Kaufland Romania is a supermarket franchise that partnered with an established civil society platform in Romania over the past years, as it implemented with the Foundation for the Development of the Civil Society a program called “Stare de bine!” (Wellness State) offering over 1 million € in grants to local civil society organizations for projects related to cultural activities, sports, or healthy lifestyle (Website Wellness State. 2021). Kaufland Romania was ranked as the leading company in Romania in terms of sustainability: a total of 7.7 1 million € invested in projects of corporate social responsibility with 2.41 million beneficiaries (Romania CSR Index 2020).


This article aimed to examine the extent to which the health care system in Romania was resilient in the face of the COVID-19 crisis. With the help of the three indicators proposed by this Symposium, the analysis showed that the preparedness was low, while the agility and robustness were average. Overall, the institutional resilience benefitted from the involvement of private companies and civil society. This involvement, however, provided an ad hoc compensatory function and did not reflect a structured pre-existing partnership between private sector actors and the public health care sector in this country.

A poor institutional track record amplified the vulnerabilities of the health care system during the crisis. Nevertheless, the COVID-19 crisis offered the chance to develop new cooperation and trust relationships amongst different stakeholders. While the crisis context usually meant a trade-off between health and economic security, the stakeholder cooperation in Romania proved to be a strategy pursued by both public and private sector actors. For a long time, scholars have pointed to the fact that the relationship between the public and the private sectors is broken (Mazzucato 2020), with the private sector usually trying to avoid any form of regulatory oversight from the state. However, the COVID-19 pandemic outlined once again the deep societal interdependence, and the need to move forward in a new multi-stakeholder form of cooperation. The latter produced an impact in society, which complemented the direct effects of the resilience indicators.

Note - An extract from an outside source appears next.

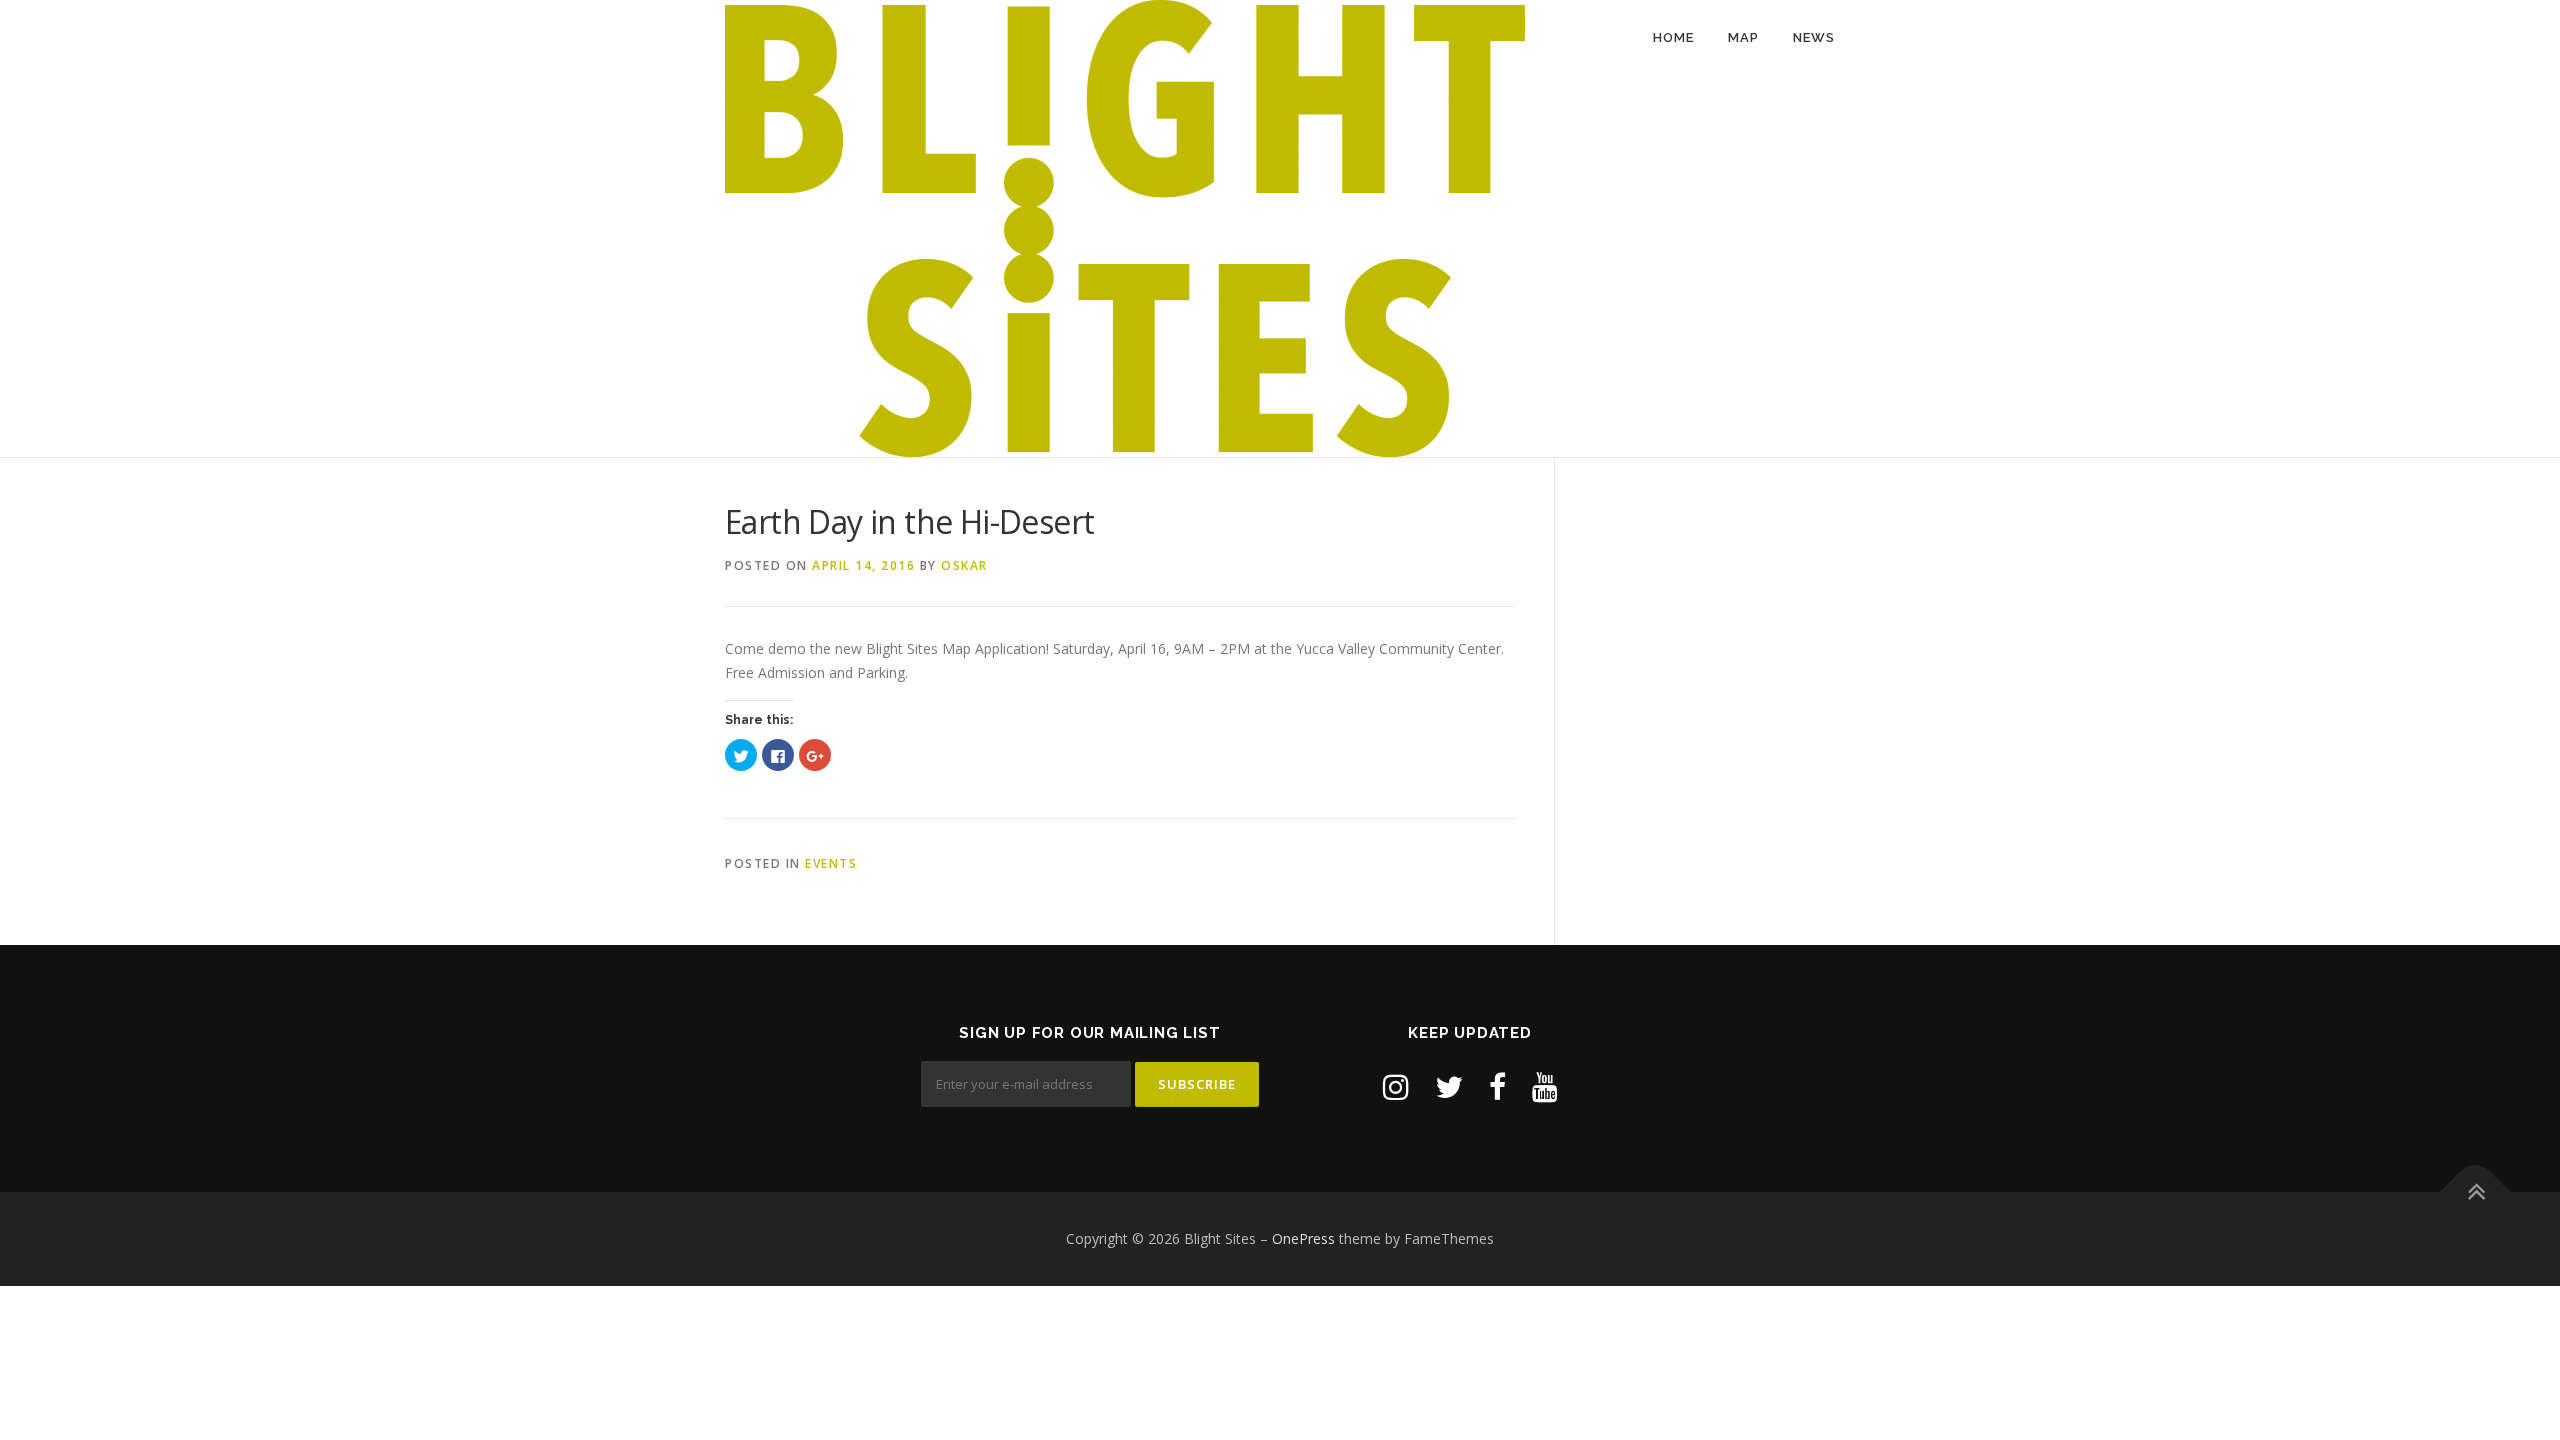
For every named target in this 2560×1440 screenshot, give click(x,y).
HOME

There are two important lessons to be drawn from this article. First, the assessment of resilience indicators reflects the reaction of the health care system in Romania during the COVID-19 pandemic. This means that the analytical framework proposed by this Symposium works well in this specific single-case study and could be tried in other settings. Second, the public–private partnership between state institutions and several private companies and civil society organizations provided a compensatory function to the public health care system in Romania. The compensatory function means delivering quasi-public goods and services to fill an unmet need in society. The low state preparedness, limited hospital agility and the magnitude of the crisis pushed for such a partnership in times of crisis.

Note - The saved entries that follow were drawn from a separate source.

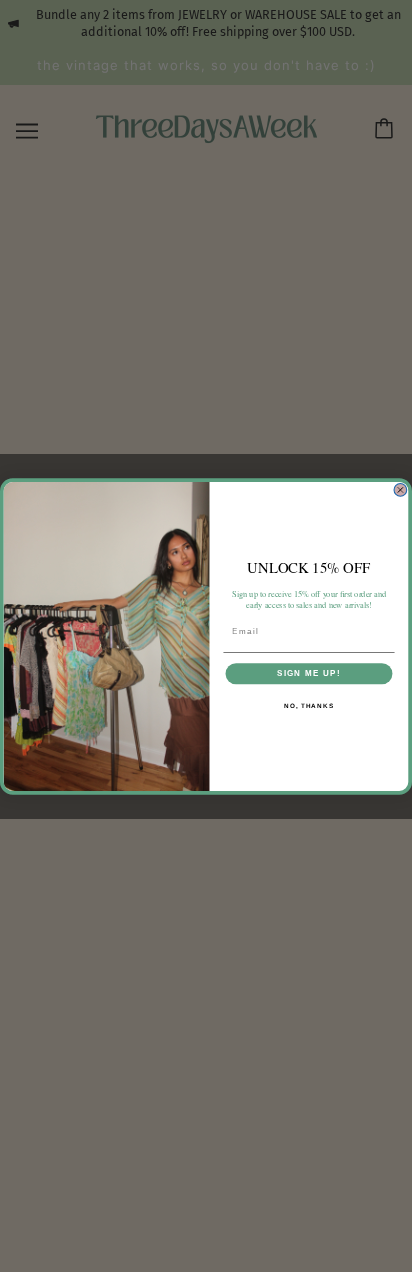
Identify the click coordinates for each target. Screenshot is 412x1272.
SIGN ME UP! (309, 672)
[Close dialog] (400, 489)
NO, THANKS (309, 704)
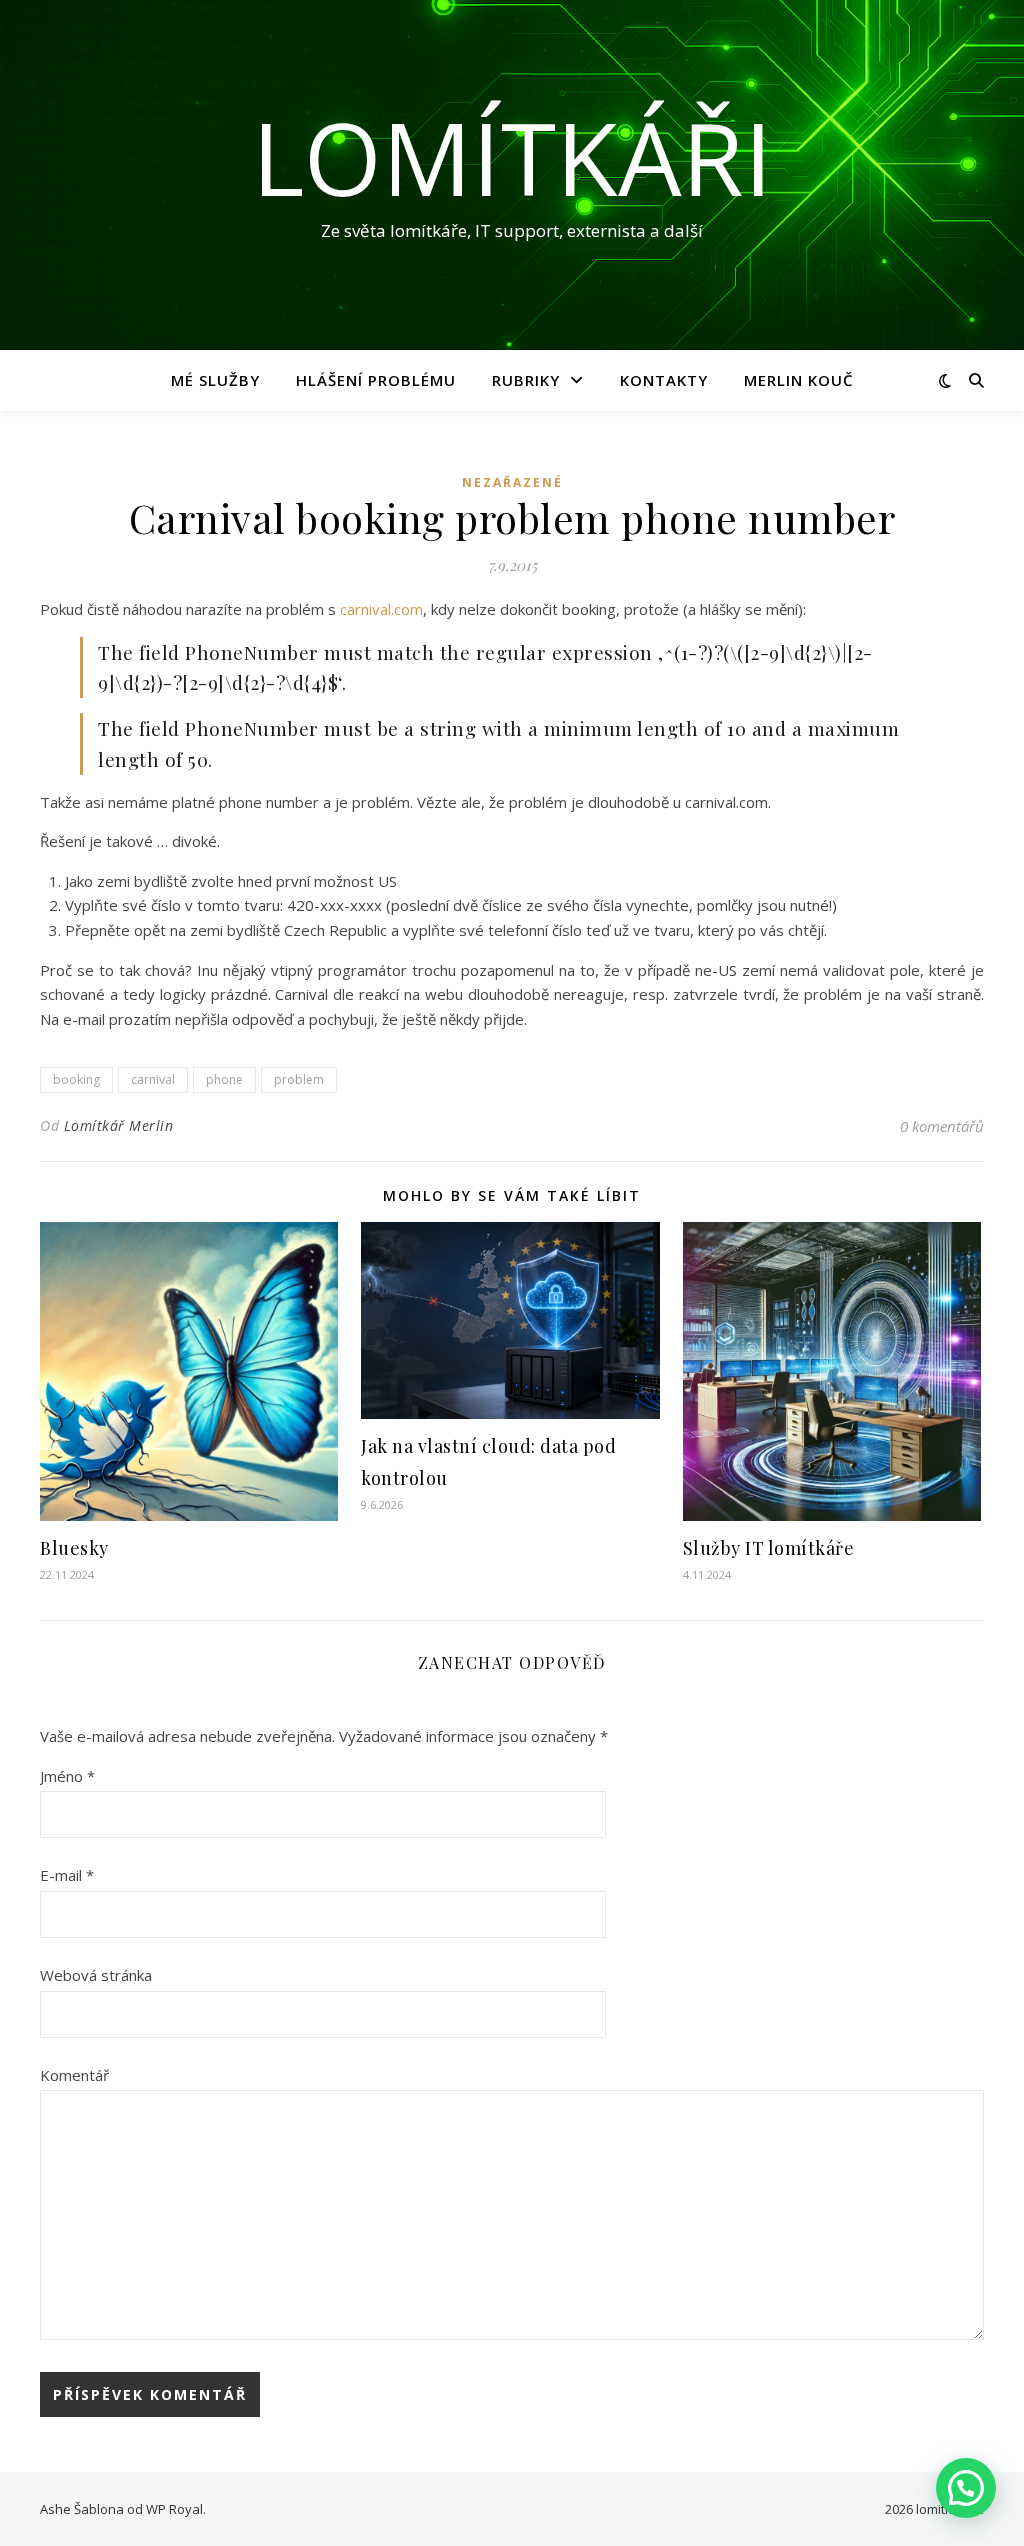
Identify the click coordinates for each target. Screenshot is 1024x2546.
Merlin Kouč (799, 380)
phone (224, 1079)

Further research could follow two distinct paths. On the one hand, it may focus on possible explanations for how the public–private cooperation improves the scores on the three indicators of resilience covered here in the long and short run. On the other hand, future studies could discuss in detail the link between the resilience indicators and their impact in society. We suggest an argument about the compensatory function of the public–private partnership, but there could be more hidden under the surface.